▶ **PROVIDED DATA**
# # # # # # #

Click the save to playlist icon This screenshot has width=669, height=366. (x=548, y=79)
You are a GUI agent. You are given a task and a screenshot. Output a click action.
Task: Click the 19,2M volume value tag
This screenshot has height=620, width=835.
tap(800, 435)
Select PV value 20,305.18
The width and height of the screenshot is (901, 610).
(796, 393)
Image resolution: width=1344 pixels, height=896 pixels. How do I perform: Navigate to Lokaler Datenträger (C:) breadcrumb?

# # # # # # #

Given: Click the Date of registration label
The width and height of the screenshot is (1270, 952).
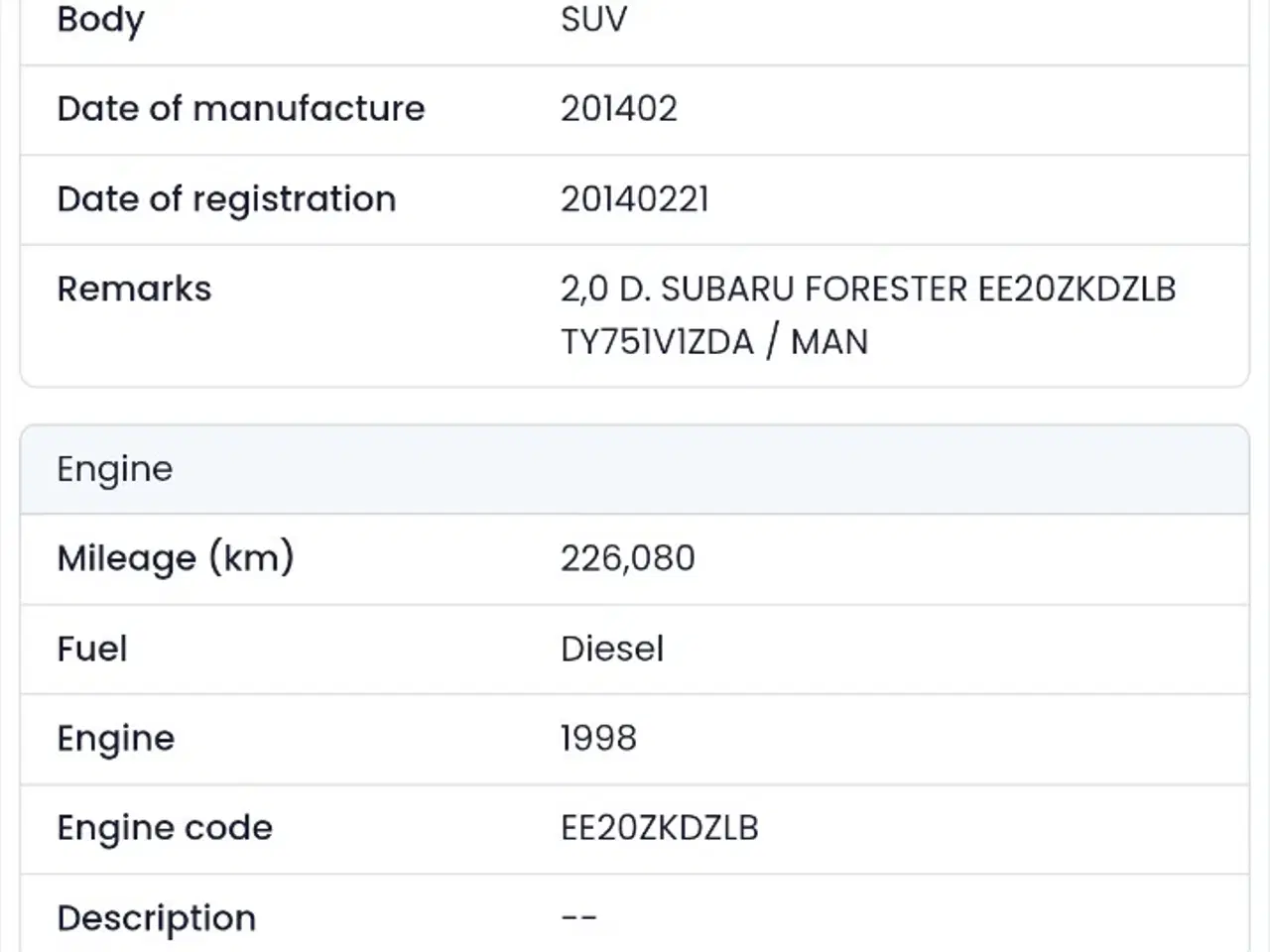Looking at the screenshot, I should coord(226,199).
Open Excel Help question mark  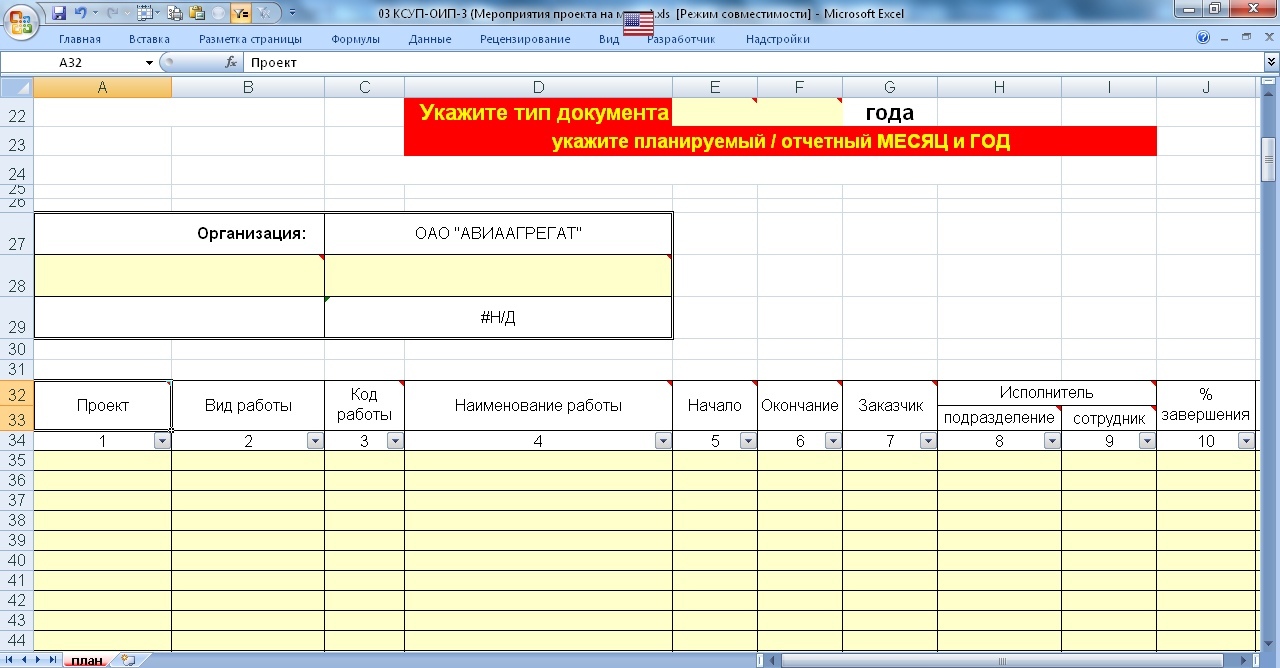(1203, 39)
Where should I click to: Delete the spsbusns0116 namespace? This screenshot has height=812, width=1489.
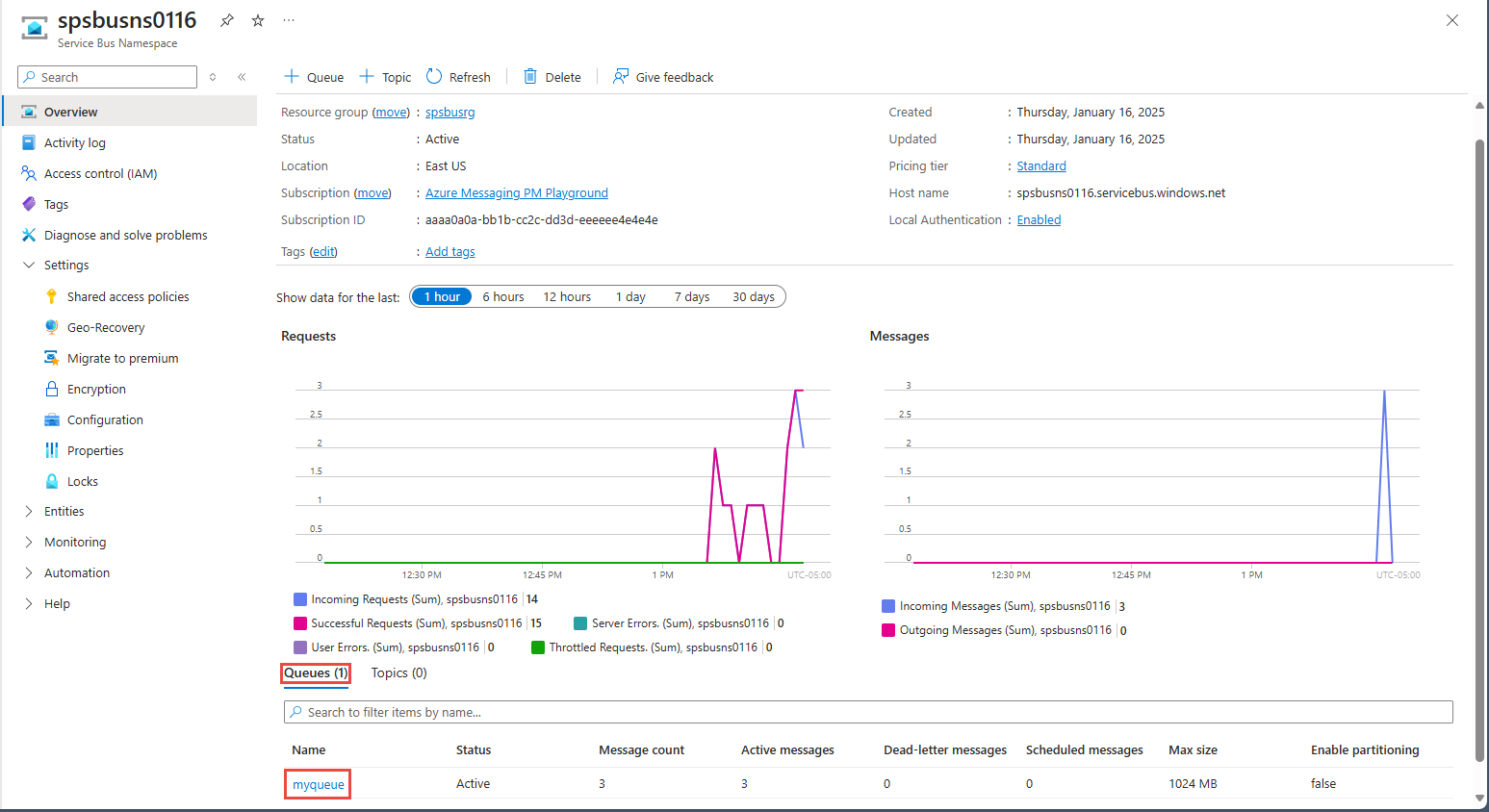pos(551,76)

# # # # # # #

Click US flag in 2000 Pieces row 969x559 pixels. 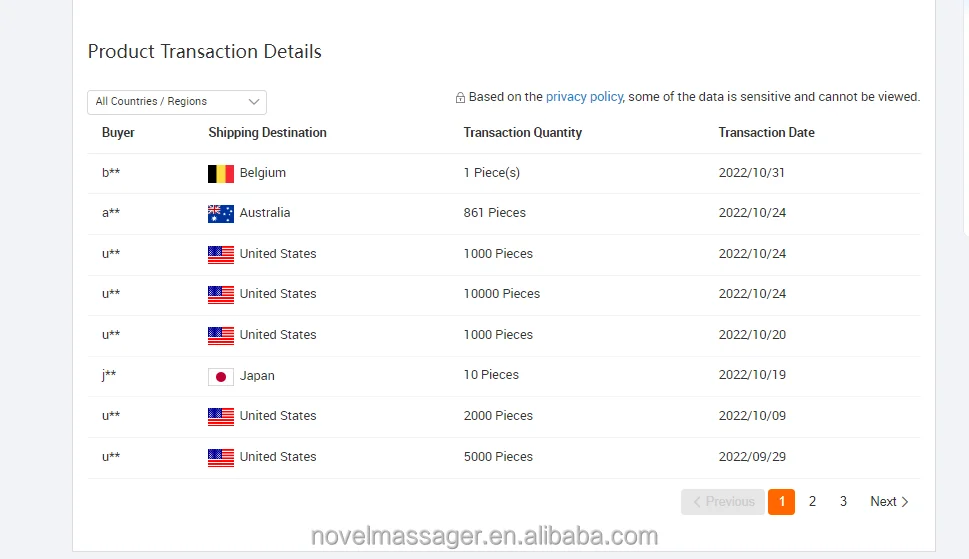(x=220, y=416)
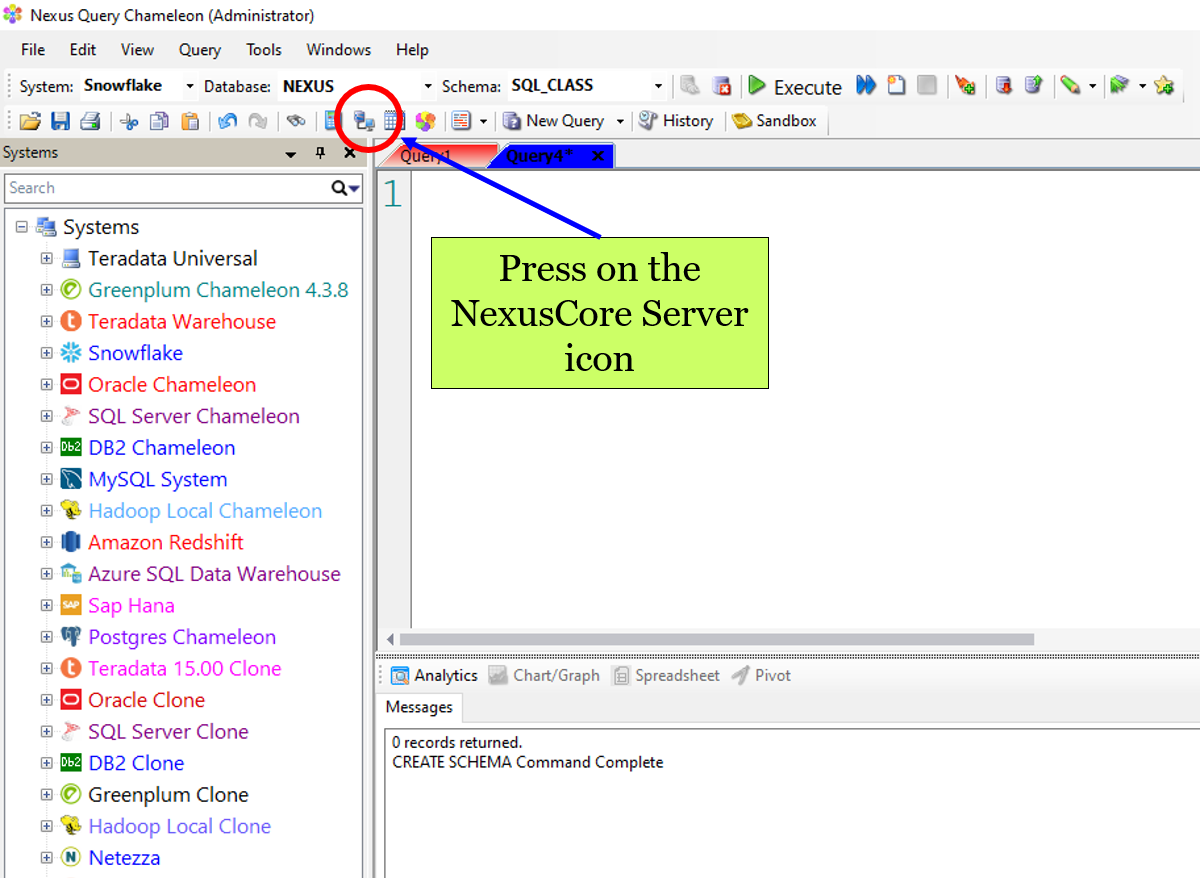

# # # # # # #

▶ **EXERCISE REQUIREMENTS**
Give only the lines from the one holding "The width and height of the screenshot is (901, 610)." through the one holding "Image resolution: width=1344", each restated exactly as it appears above.

▶ **RESPONSE AREA**
The width and height of the screenshot is (901, 610).
(796, 393)
Image resolution: width=1344 pixels, height=896 pixels. How do I perform: Navigate to Lokaler Datenträger (C:) breadcrumb?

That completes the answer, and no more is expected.